TCFD: Time is running out to take action on climate change
By Yvonne Ngo, Sustainability Consultant
Businesses are heading towards mandatory disclosure of climate-related financial disclosures.
We have never seen a greater sense of urgency when it comes to climate change.
The Intergovernmental Panel on Climate Change (IPCC) predicted in 2018 that we only had 12 years to avoid unprecedented climate disaster — critical action is needed to limit global warming to under 1.5 degrees.
Businesses have a major role to play in the path to global decarbonisation. It’s been over two years since the Financial Stability Board (FSB)’s Taskforce for Climate-related Financial Disclosures (TCFD) published their recommendations for voluntary climate-related financial disclosures, however, we have not seen enough of a response from industry. Mark Carney, the Governor of the Bank of England has now warned businesses that there is only two years to agree rules for reporting climate-related financial disclosures before regulators implement their own mandatory standards. Carney states that businesses now need to be trialling TCFD reporting in their next two annual reports.
Businesses, government, investors and other key players such as major NGOs and standard setters need to take note. But what do the TCFD recommendations mean in practice for companies and will they have the desired impact?
TCFD recap
What is the TCFD?
The TCFD, driven by Mark Carney and Michael Bloomberg, the former Mayor of New York, aims to support climate-related financial disclosures that are consistent, comparable, reliable, clear, and efficient, and provide decision-useful information to lenders, insurers, and investors.
What are the key requirements of the TCFD?
Organisations are asked to disclose on the impact of climate-related risks and opportunities on the organisation’s business, strategy, and financial planning, and around the organisations governance around climate-related risks and opportunities.
Another key aspect is around scenario analysis, which is on the resilience of an organisations strategy, which takes into consideration of difference climate related scenarios, including a 2°C or lower scenario. This includes understanding the physical and financial impacts of these scenarios on the business.
Why the TCFD is key to tackling climate risk
At Emperor, we think the TCFD is the first step in the future of corporate climate-related reporting. It is likely to form the foundations from which corporate disclosure and performance relating to climate change is benchmarked.
Why? It’s already been implemented into CDP’s (the global environmental disclosure platform) climate change questionnaire. This means that organisations are asked on how climate-related scenario analysis has been used to inform business strategy, as well as what impact climate-related risks and opportunities are having on the organisation’s business and financial planning. In 2018, almost 7,000 companies reported on climate change to CDP — these companies will have needed to report on how they have considered climate-related risks to reach the highest CDP scores, which are commonly used by ESG investors as part of their analysis.

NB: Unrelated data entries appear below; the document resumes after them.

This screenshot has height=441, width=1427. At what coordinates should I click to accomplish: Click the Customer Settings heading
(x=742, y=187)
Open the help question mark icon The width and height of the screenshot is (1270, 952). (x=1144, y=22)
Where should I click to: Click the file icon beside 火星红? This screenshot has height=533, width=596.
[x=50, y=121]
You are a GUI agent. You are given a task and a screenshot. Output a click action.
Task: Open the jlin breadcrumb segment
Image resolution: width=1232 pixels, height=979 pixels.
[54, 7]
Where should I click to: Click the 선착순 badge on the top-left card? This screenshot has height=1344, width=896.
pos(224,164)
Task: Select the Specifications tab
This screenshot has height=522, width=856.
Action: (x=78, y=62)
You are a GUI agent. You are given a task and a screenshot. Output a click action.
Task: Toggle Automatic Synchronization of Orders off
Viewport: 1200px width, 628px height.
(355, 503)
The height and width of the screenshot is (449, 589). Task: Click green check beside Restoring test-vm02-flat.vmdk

The UK Government has also set out expectations in its Green Finance Strategy for all listed companies and large asset owners to disclose in line with the TCFD recommendations by 2022, further suggesting mandatory TCFD reporting is likely. The PRI (Principles for Responsible Investing) has also made TCFD-based reporting mandatory for PRI signatories in 2020.
Beyond that, we think TCFD will lead to much greater comparability between climate-related reporting and may even contribute to the merging of financial and non-financial reporting to create a whole new way of assessing risk and corporate value creation.
However, although there is a growing understanding that companies will need to start reporting to the TCFD, finding where to start can be difficult.
How companies should approach the recommendations
1. Understand where you stand
Review the core elements of the recommended Climate-Related Financial Disclosures against your business. Look at your current business disclosures and conduct a gap analysis to understand where your business stands.
2. Define your ambition and set a plan
How ambitious do you want your strategy to be? Ensure that your business is clear on what you want to achieve, and develop climate-related metrics and targets in line with your leadership aspirations. A key step is understanding the transitional and physical risks associated with climate change across your businesses value chain, related to a set of different climate-related scenarios, including a 2 degrees or lower scenario.
3. Set a roadmap
Now that you understand where your business stands, and what the ambition level is, close the gap with a roadmap. The roadmap will look to building key processes, such as governance and risk management processes, and developing new policies and procedures in order to reach identified targets and strategic objectives.
Carney has made it clear there is a ticking clock for companies regarding the TCFD recommendations. Pressure over climate change is only going to grow, and how companies respond and engage with their stakeholders will be a crucial area moving forward. Companies would be well advised to be proactive and start implementing the recommendations now, before they come back to bite.